• _DIRECTION_
Retype the passage of the article below word for word, starting at the words "Introduction: The Border" and ending after the words "me to transgress.".

::: PAGE :::

Empowering Women at the Border as Creative Placemaking: Mujeres en Ritual Danza-Teatro

Kenia Delgadillo as Antigona in Antigona en la Frontera, Tijuana, Baja California. Photo: Alejandra Villalba. This article is part of the Creating Place project. View the full multimedia collection here.

By: Dora Arreola1 (Tampa, FL) | April 25, 2018

Introduction: The Border Context and the Creation of MER

There are many ways to perceive Tijuana: as the first corner of México, or the last, or as the doorway to Latin America, or to the United States. I grew up in the hills above the city, overlooking the Pacific Ocean and the San Diego skyline, watching the border patrol cars and helicopters chasing migrants who were trying to cross to the USA, every day. The border was literally in my backyard, in my face – a horrible stretch of rusting metal, leftover from the first Gulf War and recycled in México as a fence to stop the perceived infiltration of Latinos into the United States. As a child, this very concrete border fence reminded me every day that I was considered inferior, poor, dirty, criminal, that I was not wanted, that I could not cross. As an artist, as I grew, that fence invited me to transgress.  

During my early adulthood, I understood that living, crossing, and dying at the border are intimately connected to the experience of each individual at the intersections of gender, race, and class. Crossing the border, even with documents, is easy only for a portion of the population. I understood at a very early age that while attempting to cross into the United States, a person with indigenous features, lower class status, or non-conforming gender expression is going to experience high levels of discrimination, immediate denial of application or entry, hyper-inspection and/or violence. Capitalist values, white supremacy, and heteronormativity are fundamental to the enforcement of immigration laws in the United States.

::: RECORD LIST :::

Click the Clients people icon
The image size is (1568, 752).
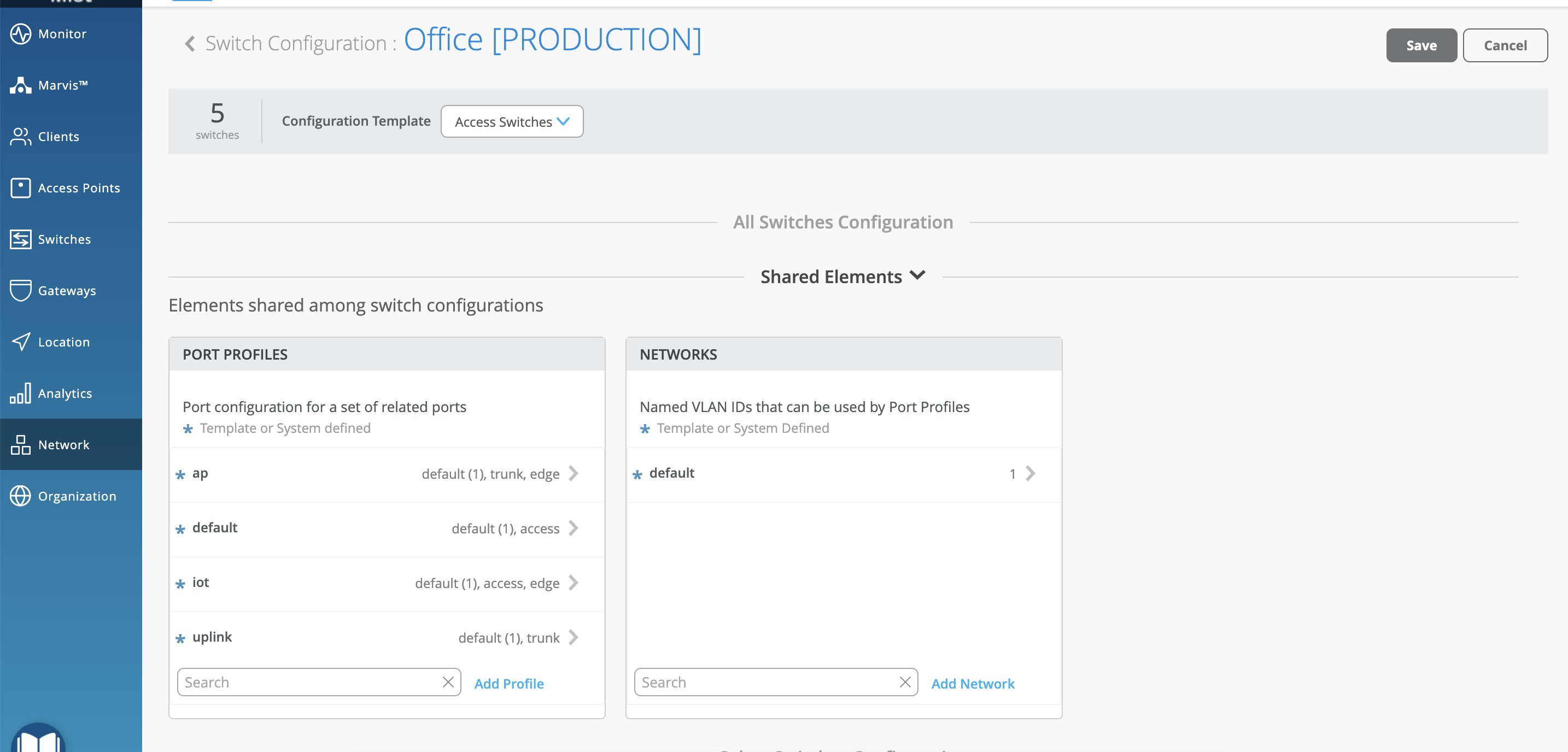tap(21, 137)
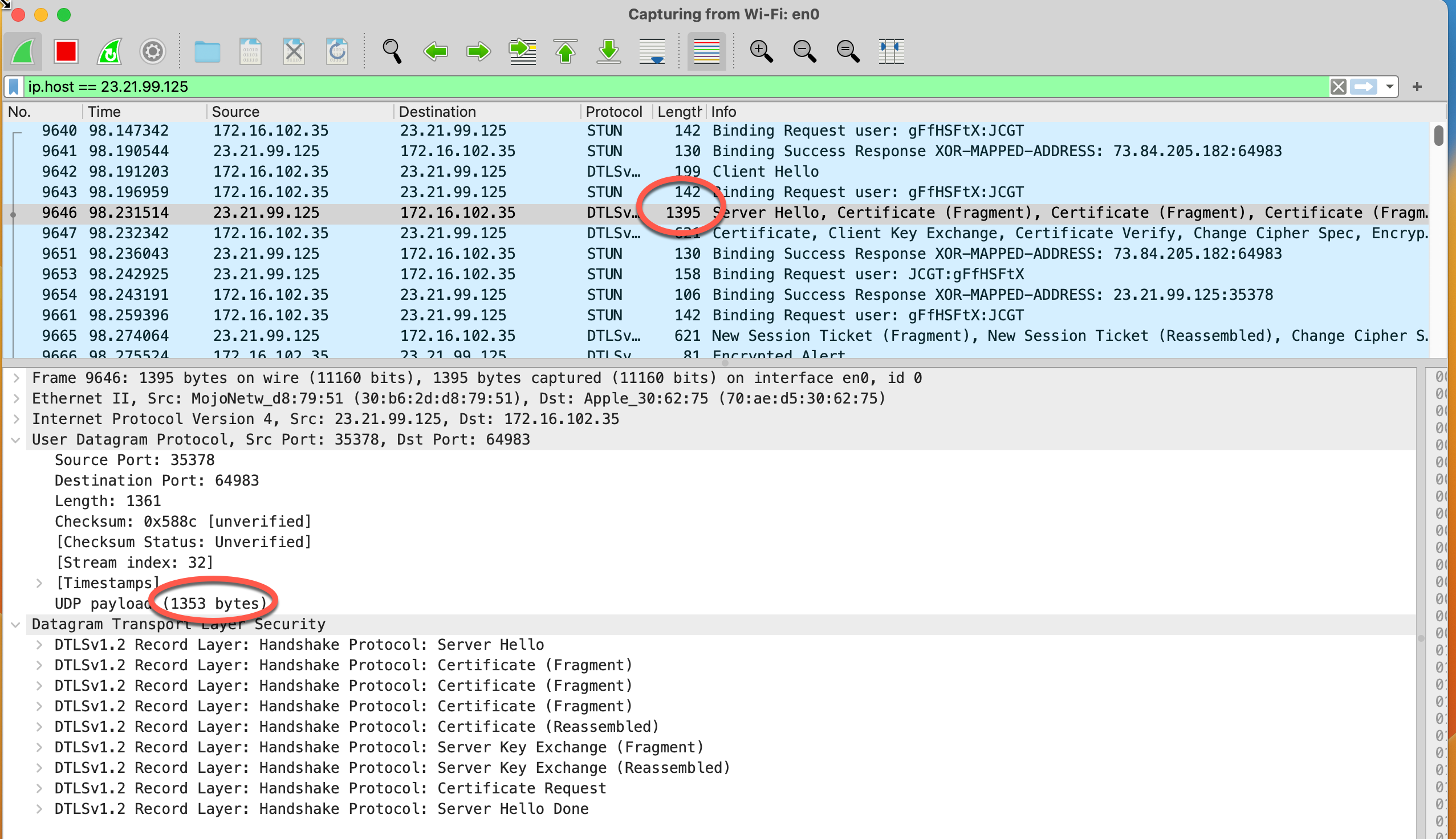Expand the Timestamps subtree
Viewport: 1456px width, 839px height.
(39, 583)

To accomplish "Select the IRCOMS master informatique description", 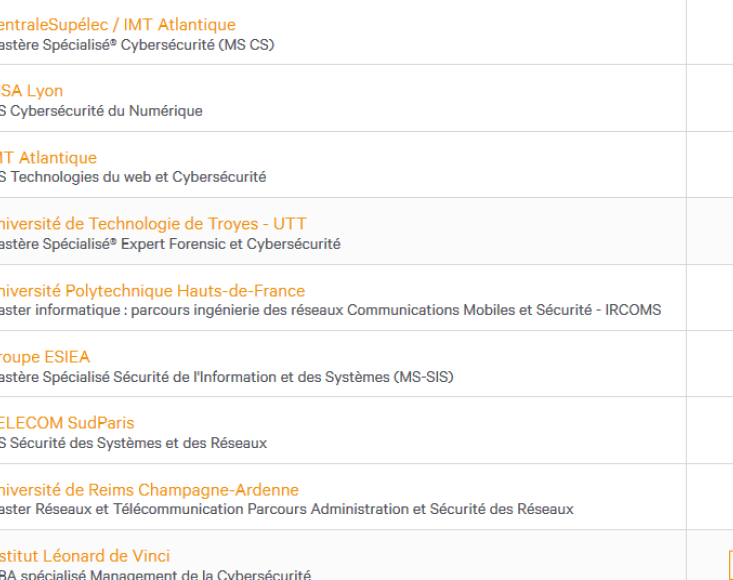I will click(331, 310).
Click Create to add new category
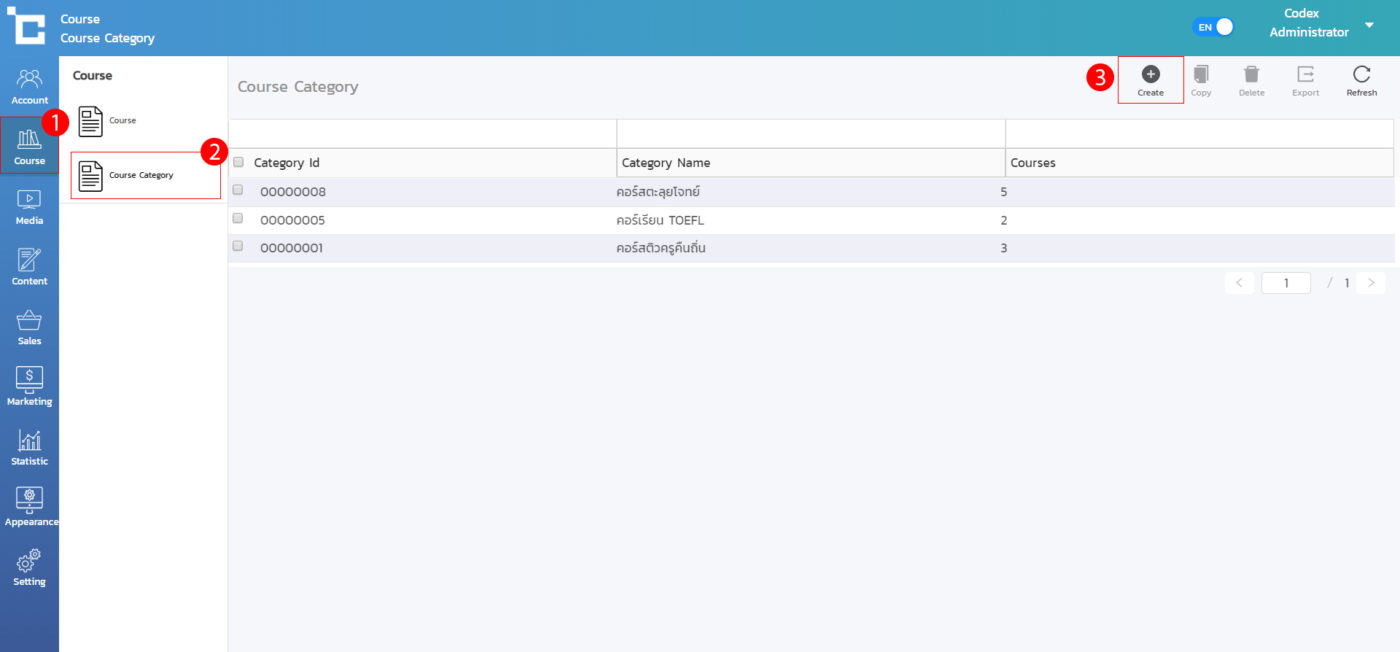Image resolution: width=1400 pixels, height=652 pixels. tap(1150, 80)
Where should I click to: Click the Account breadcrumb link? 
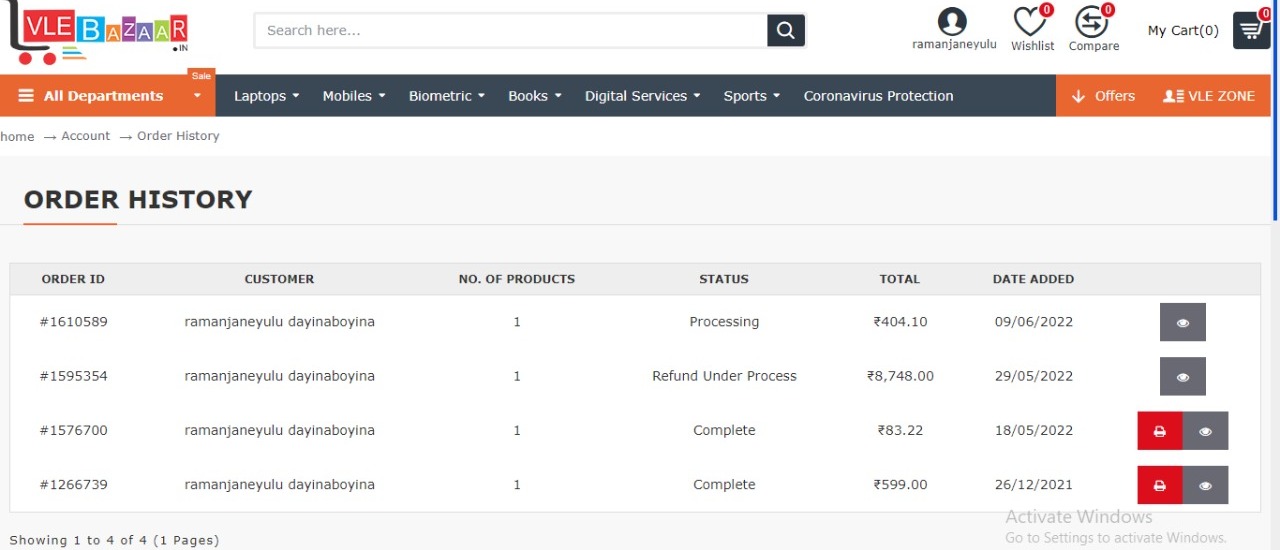85,136
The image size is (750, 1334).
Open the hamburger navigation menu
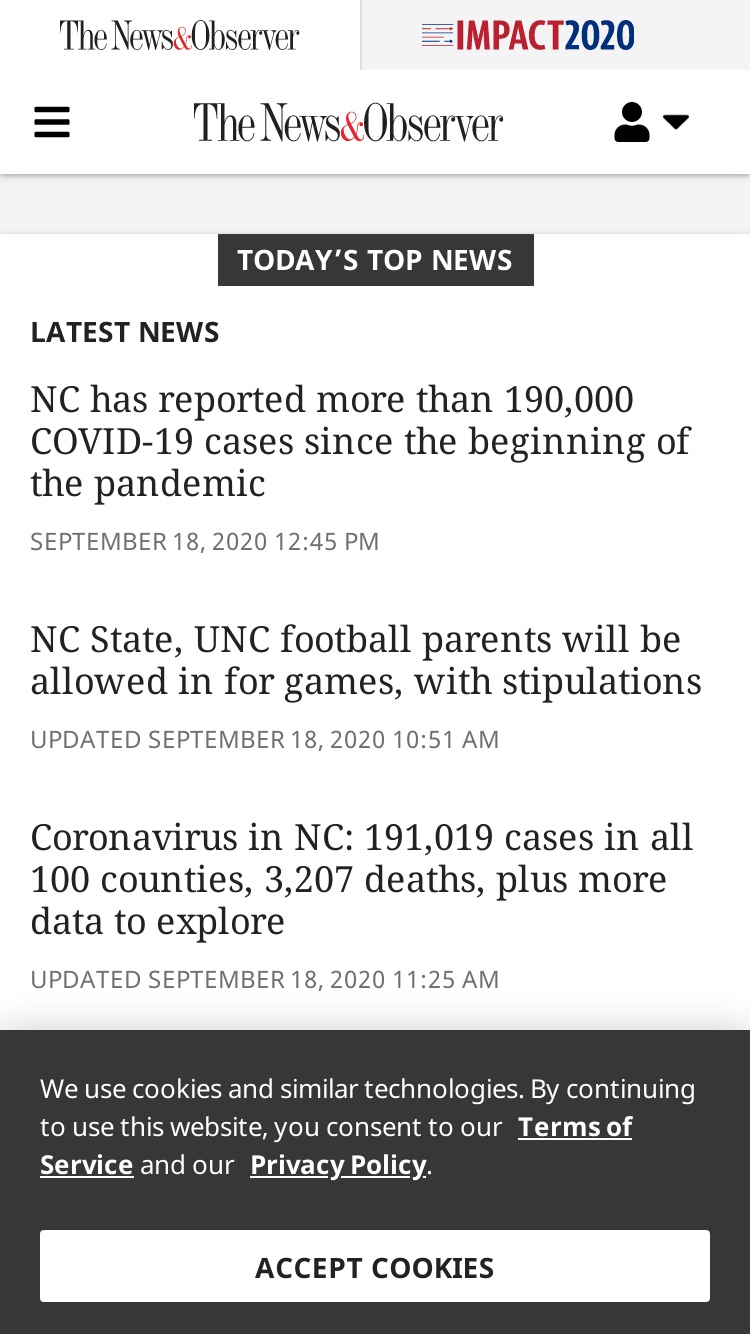[x=52, y=123]
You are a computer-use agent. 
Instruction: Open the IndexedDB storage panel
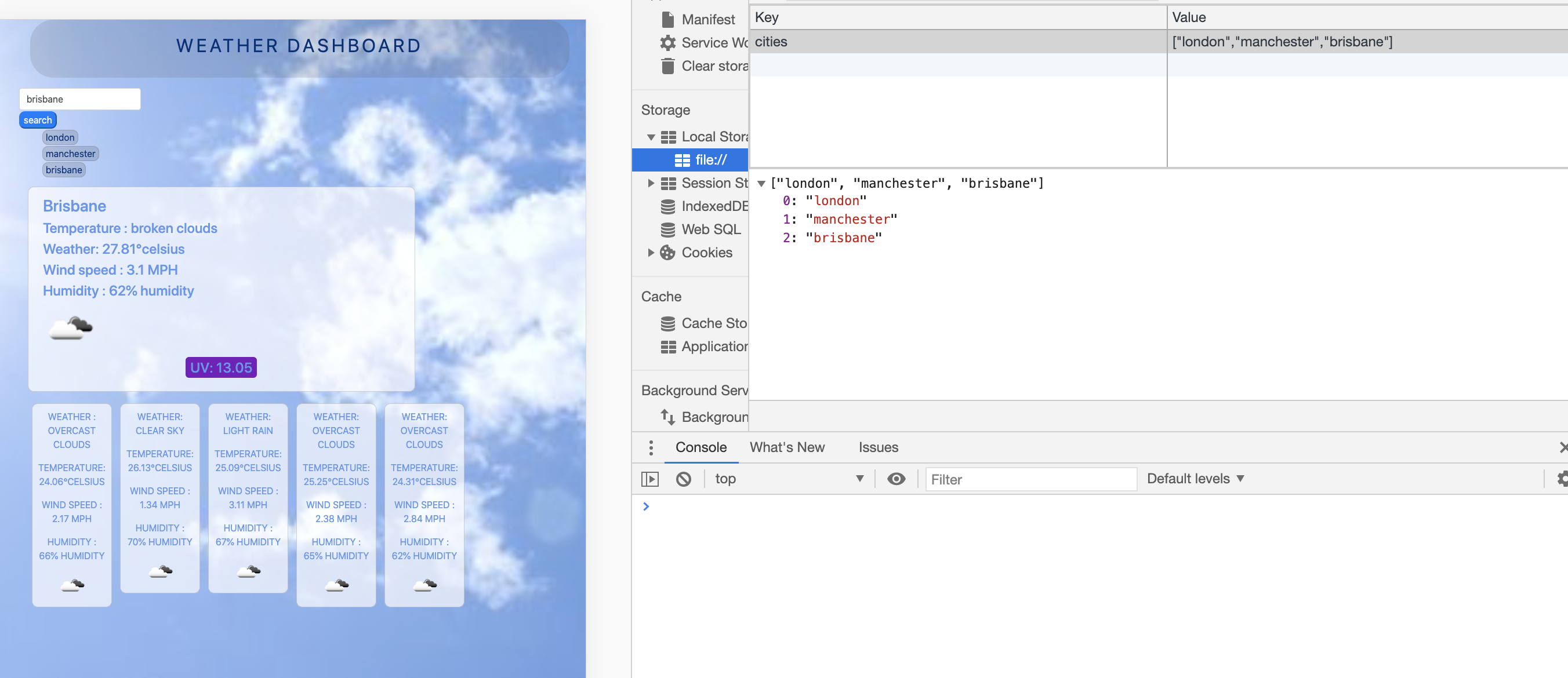tap(668, 206)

:::

• _ANSWER TO THE PROBLEM_
Introduction: The Border Context and the Creation of MER

There are many ways to perceive Tijuana: as the first corner of México, or the last, or as the doorway to Latin America, or to the United States. I grew up in the hills above the city, overlooking the Pacific Ocean and the San Diego skyline, watching the border patrol cars and helicopters chasing migrants who were trying to cross to the USA, every day. The border was literally in my backyard, in my face – a horrible stretch of rusting metal, leftover from the first Gulf War and recycled in México as a fence to stop the perceived infiltration of Latinos into the United States. As a child, this very concrete border fence reminded me every day that I was considered inferior, poor, dirty, criminal, that I was not wanted, that I could not cross. As an artist, as I grew, that fence invited me to transgress.